History repeats itself
When Russian troops illegally occupied Crimea just a week after the end of the EuroMaidan Revolution, Russian propaganda began attempting to justify the war.
In a sham referendum in March 2014 that would come to be repeated in four more regions of Ukraine in 2022, Moscow reported 97% of the population in Crimea requested to join Russia.
The sham vote was condemned and declared invalid by the UN General Assembly later that month.
The referendum itself wasn't enough, though.
"For Russians, Crimea cannot be 'ours' without also being 'not theirs,'" writes Wilson.
With the annexation came a new wave of state-sponsored history, revising and minimizing the indigenous status of Crimean Tatars. Russian historian Sergei Cherniakhovskii called the annexation a "Reconquista" and denied that Crimean Tatars were a majority on the peninsula when conquered by Catherine II.
Having occupied Crimea, Russian authorities began a campaign of intimidation and harassment against Crimean Tatars, including arbitrary arrests, torture, and kidnappings.

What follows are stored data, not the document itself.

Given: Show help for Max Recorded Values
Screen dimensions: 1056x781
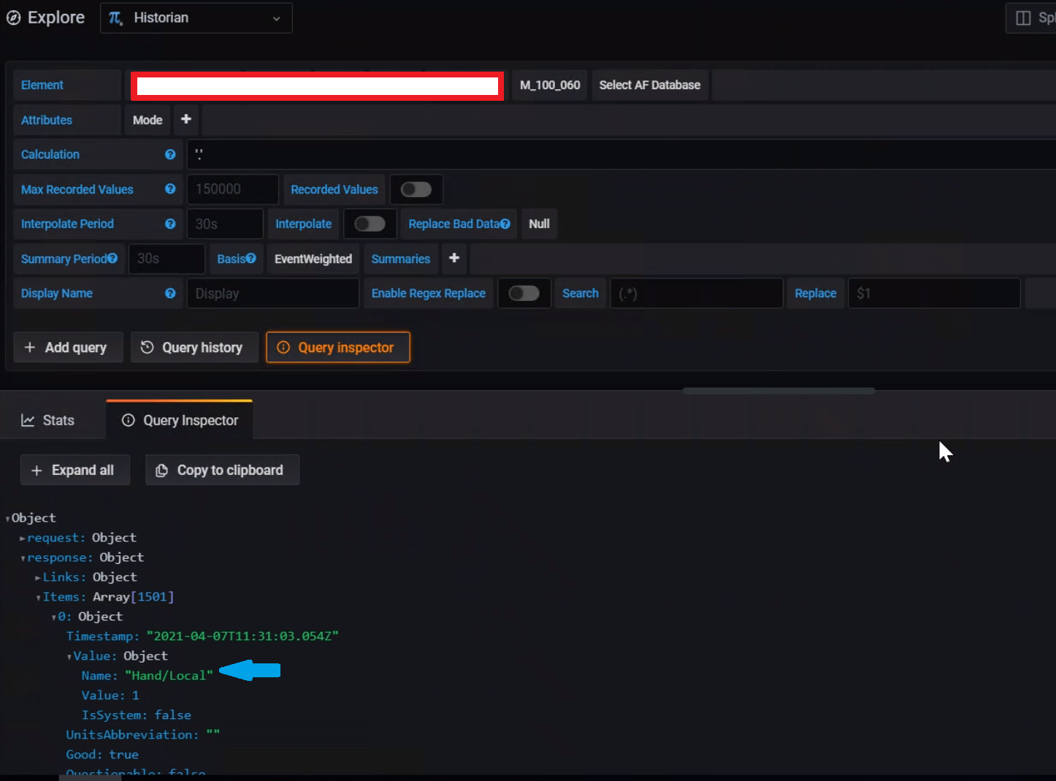Looking at the screenshot, I should [x=170, y=189].
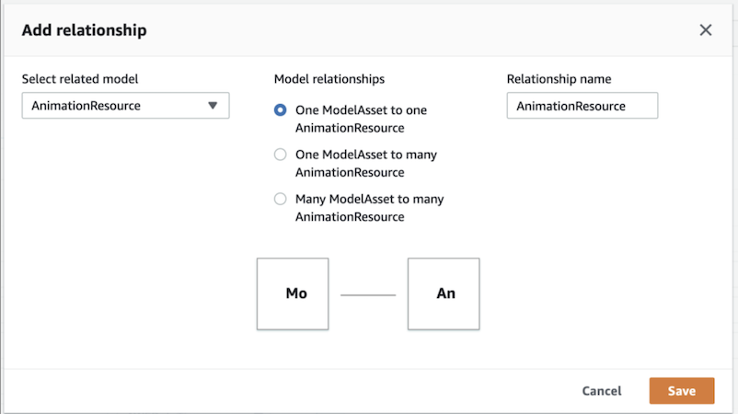Screen dimensions: 738x414
Task: Focus the Relationship name input field
Action: pyautogui.click(x=582, y=106)
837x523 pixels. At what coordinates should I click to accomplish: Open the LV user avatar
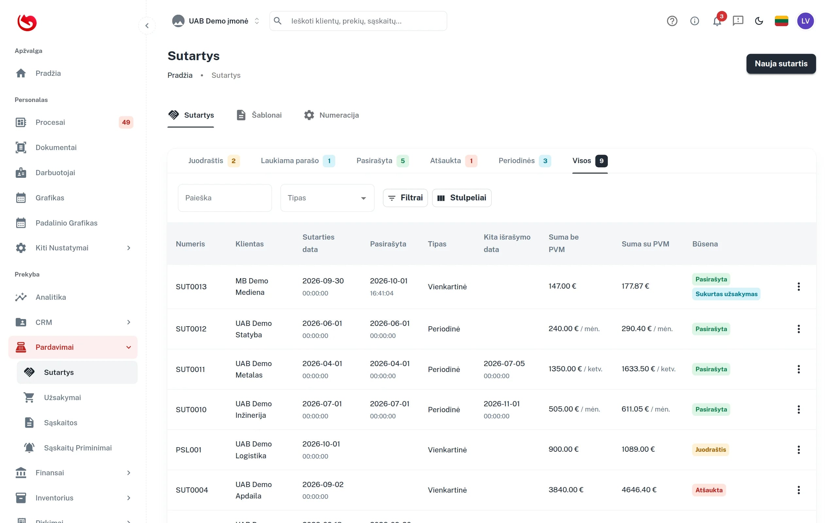(805, 21)
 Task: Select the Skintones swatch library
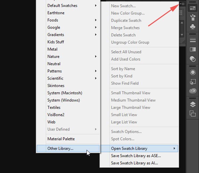tap(56, 86)
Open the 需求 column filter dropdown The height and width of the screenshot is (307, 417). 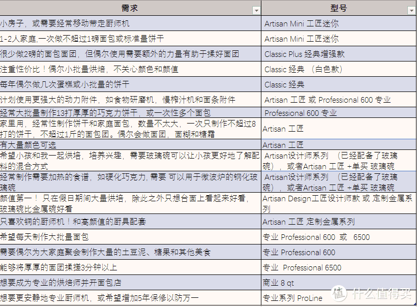256,10
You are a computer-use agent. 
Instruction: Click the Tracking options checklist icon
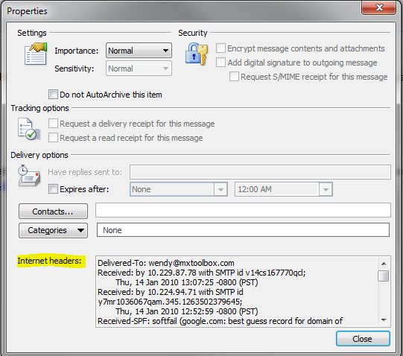(x=29, y=129)
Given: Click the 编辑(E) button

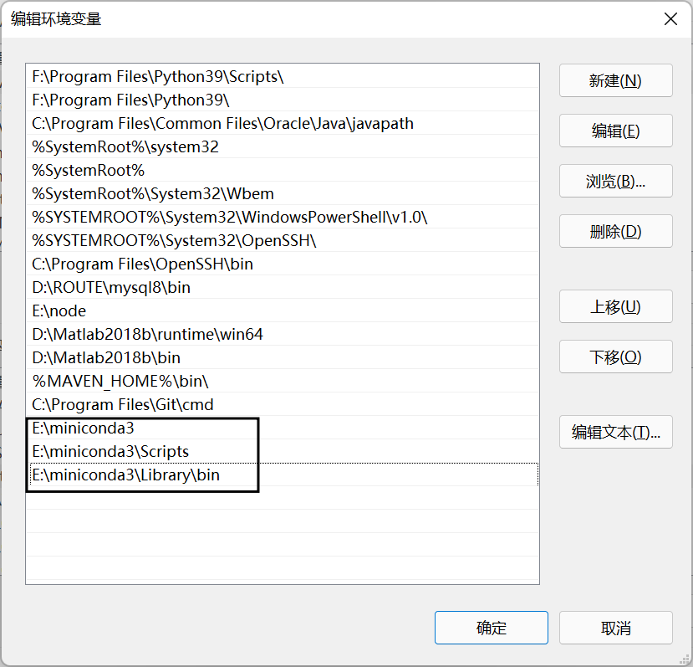Looking at the screenshot, I should pos(615,131).
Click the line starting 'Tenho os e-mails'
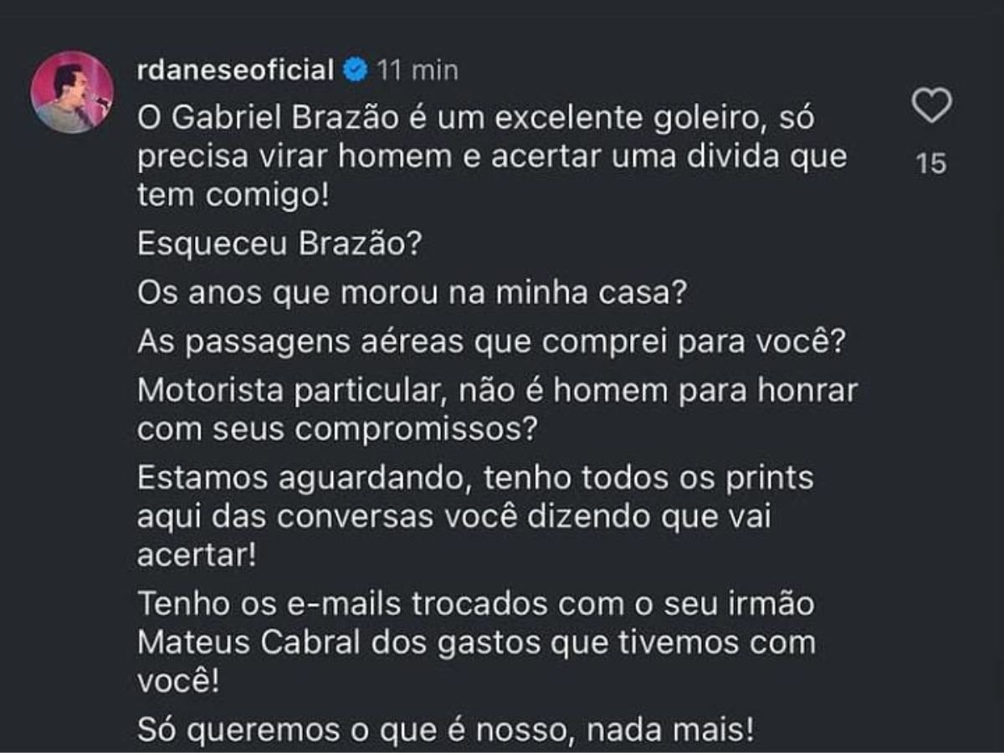Viewport: 1004px width, 753px height. tap(475, 605)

Just as the Crimean Tatars were accused of being Nazi collaborators, now, many are imprisoned by Russia on fabricated charges of Islamic extremism.
Russian authorities have also targeted Crimean Tatar media outlets, shutting down television channels and newspapers and banning the Mejlis, the representative body of the Crimean Tatar people.

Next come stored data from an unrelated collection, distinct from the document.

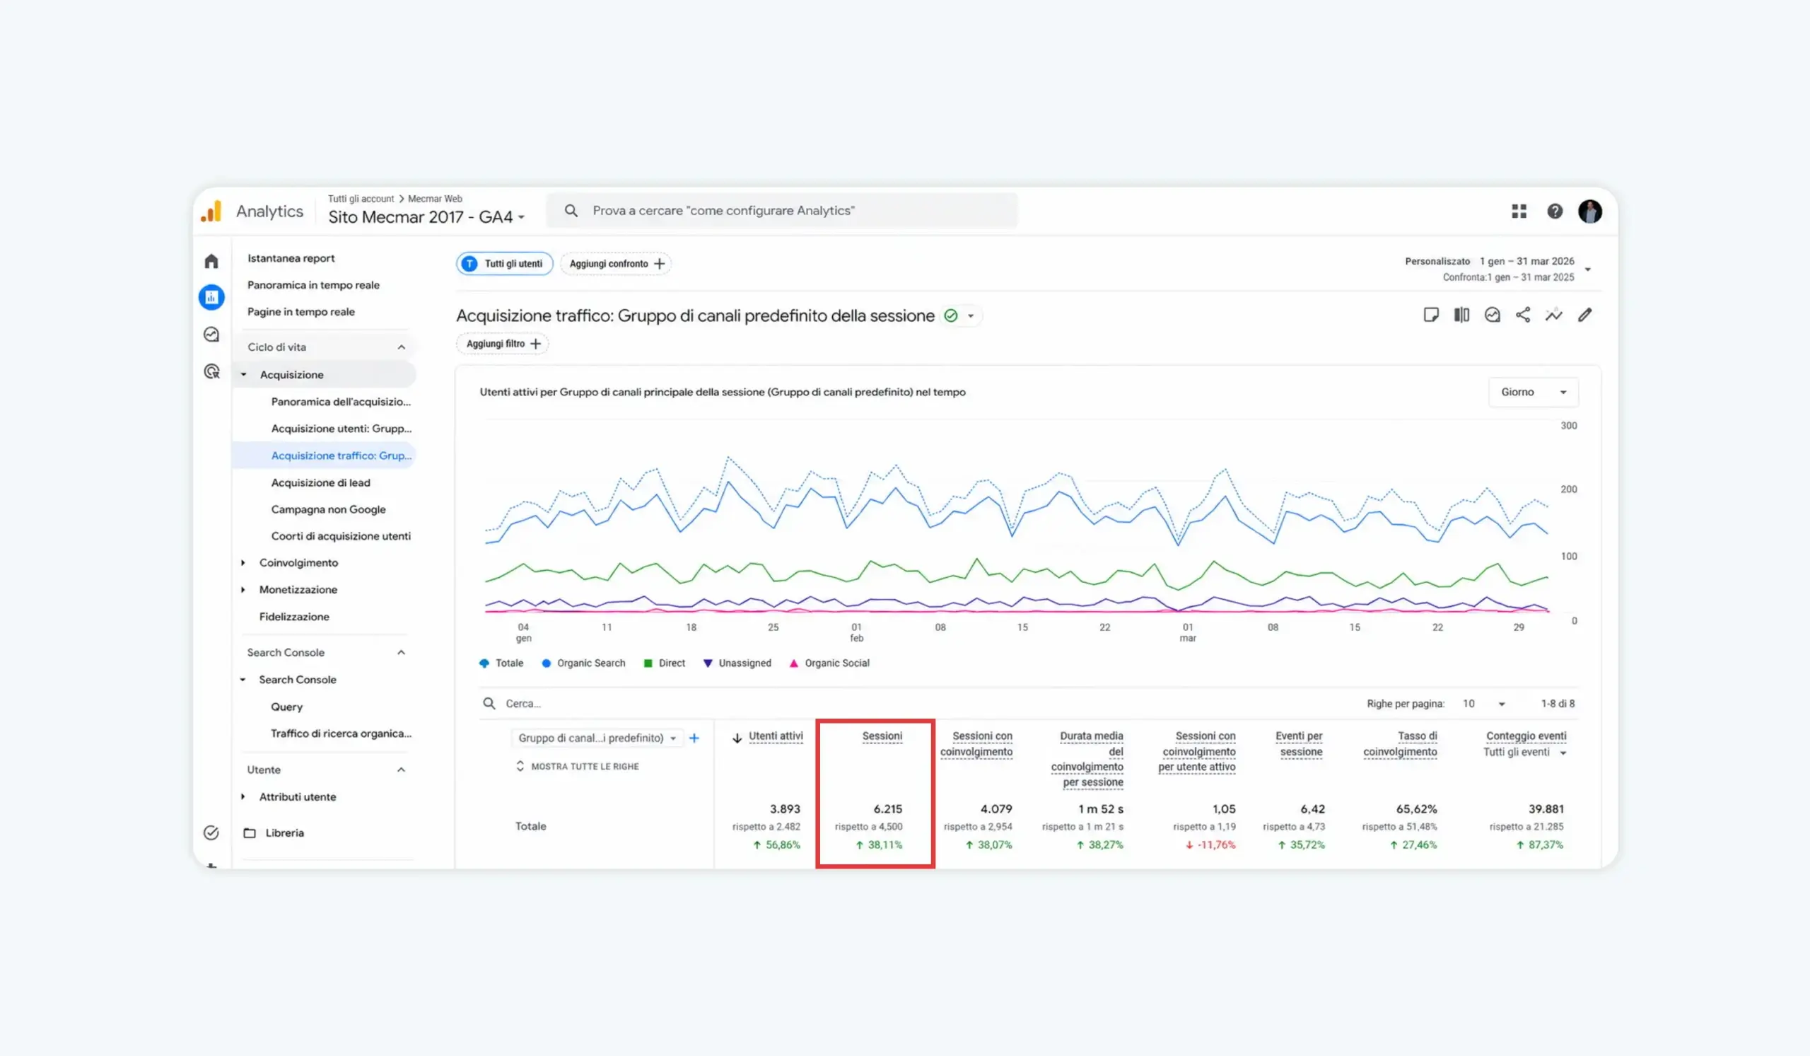Open the Home icon in left rail

(211, 261)
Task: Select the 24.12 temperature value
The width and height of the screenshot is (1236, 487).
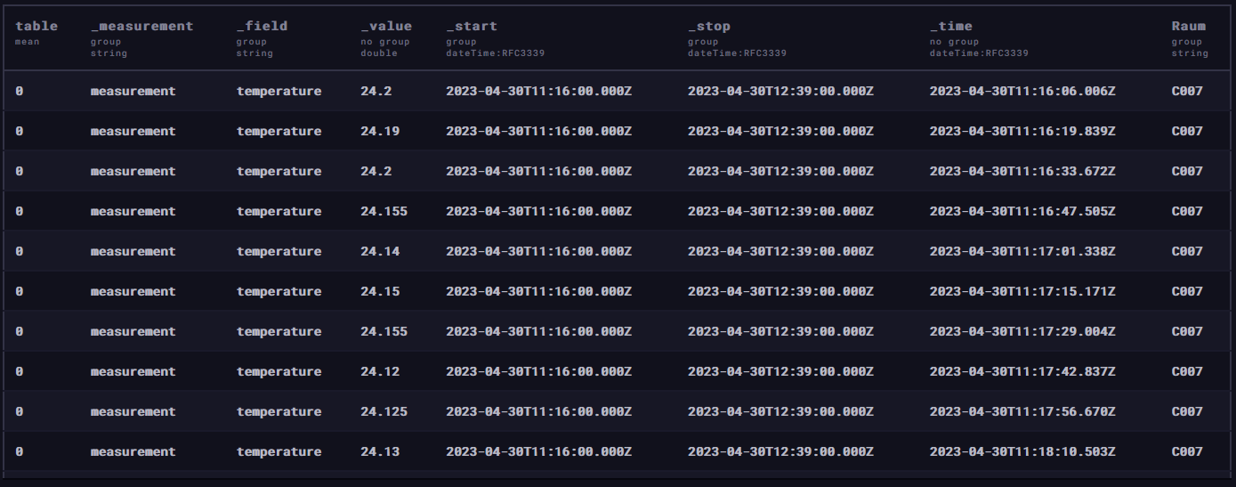Action: click(x=380, y=371)
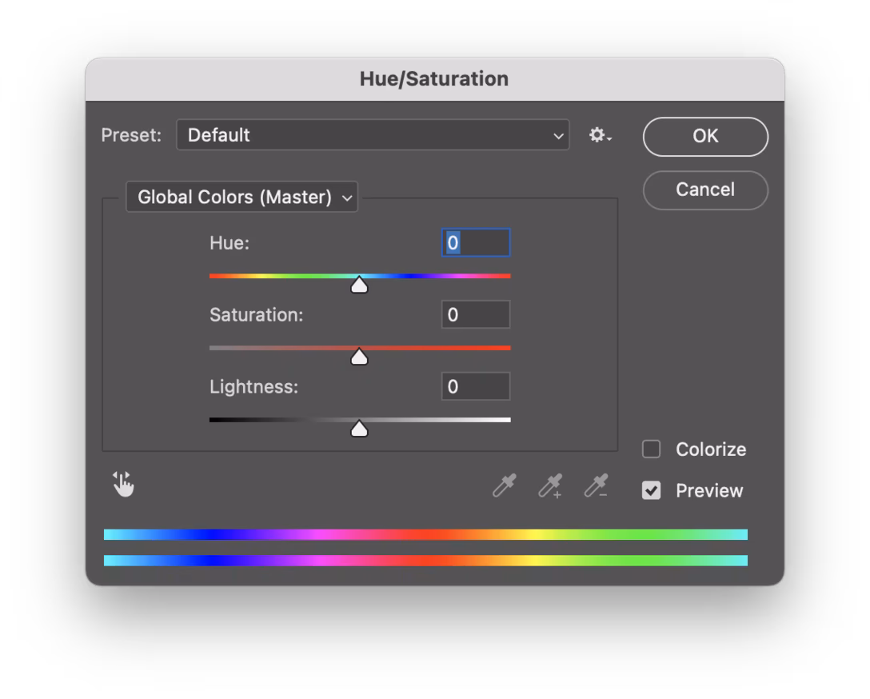Open the preset options gear menu
870x699 pixels.
pos(600,135)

Simultaneously, Russia has followed two other key points in the Soviet playbook since annexation: demographic manipulation and distortion of history.

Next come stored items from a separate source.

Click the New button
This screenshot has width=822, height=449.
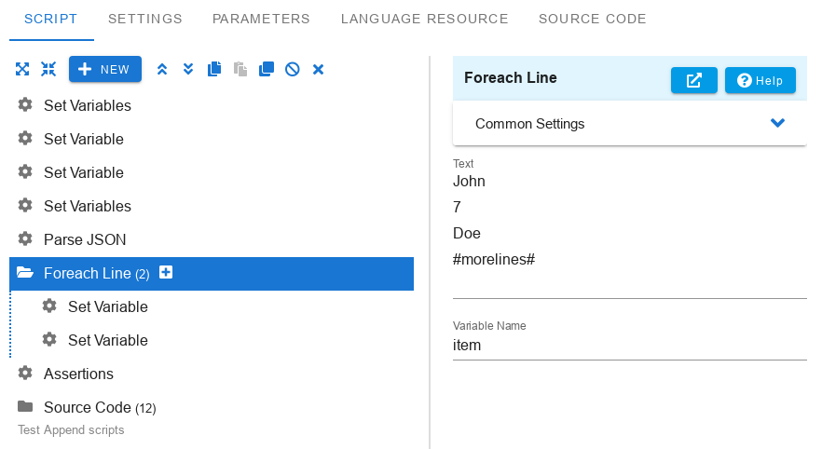pyautogui.click(x=105, y=69)
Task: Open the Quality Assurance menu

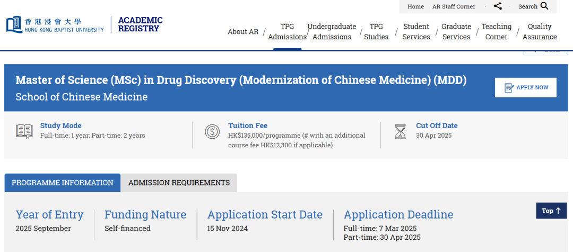Action: click(x=540, y=31)
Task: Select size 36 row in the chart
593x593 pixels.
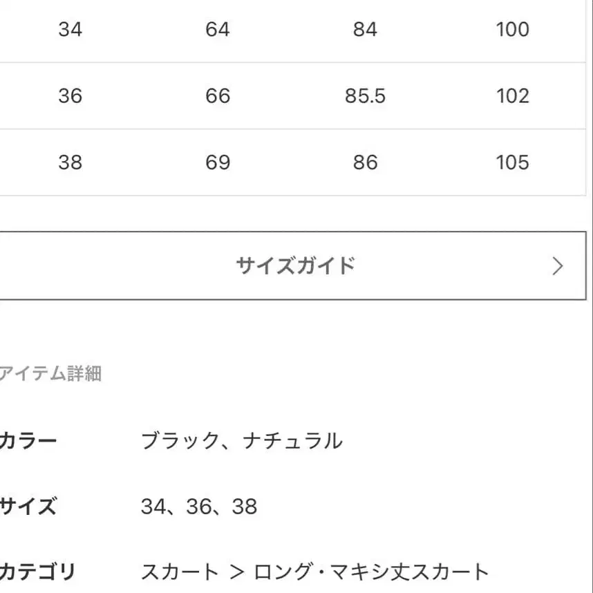Action: [x=71, y=96]
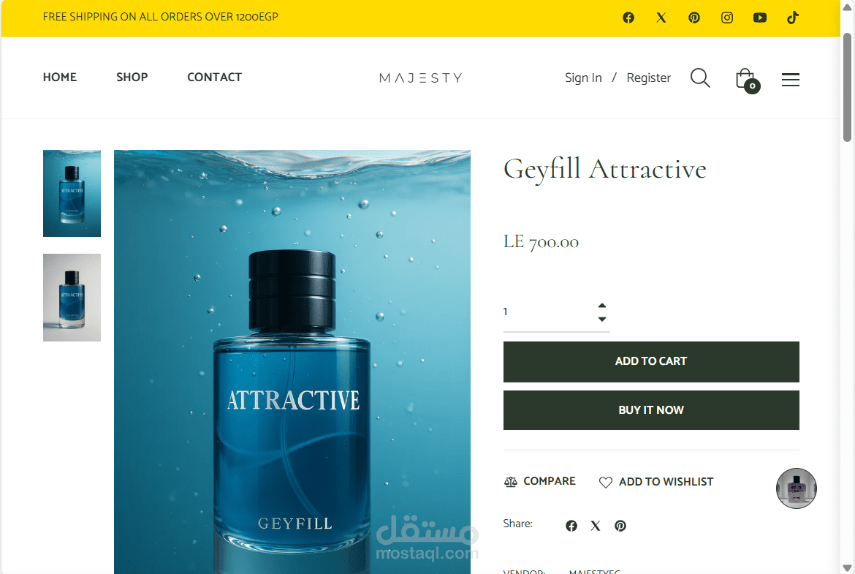855x574 pixels.
Task: Open the YouTube channel icon
Action: pyautogui.click(x=759, y=18)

In addition to the many Ukrainian-identifying people who left Crimea after 2014, around 40,000 Crimean Tatars applied for the status of internally displaced persons, with the real number of those displaced likely significantly higher.
According to former Meijlis Head Mustafa Dzhemilev, between 850,000 and one million Russians moved into Crimea from Russia between 2014-2018.
Returning home
President Zelensky has repeatedly made it clear that Ukraine intends to liberate all occupied territories, including Crimea.
Nine years of Russian occupation, relentless revisionist propaganda, and the skewed demographic balance will make reintegrating Crimea one of the toughest challenges for post-war Ukraine.
Nonetheless, legally, Crimea belongs to Ukraine.
No amount of propaganda about historical lands, Soviet transfers, or the supposed "will of the people" can change the fact that forcibly annexing territory is illegal in all understandings of international law and completely unacceptable in the 21st-century world order.
But more importantly, Crimea's place as an integral part of sovereign Ukraine is a matter of historical justice for the Crimean Tatars, whose bloody and tragic experience of Russian colonialism has aligned their future path with Ukraine.
It is upon these two pillars that Crimea's status as a rightful part of Ukraine firmly stands.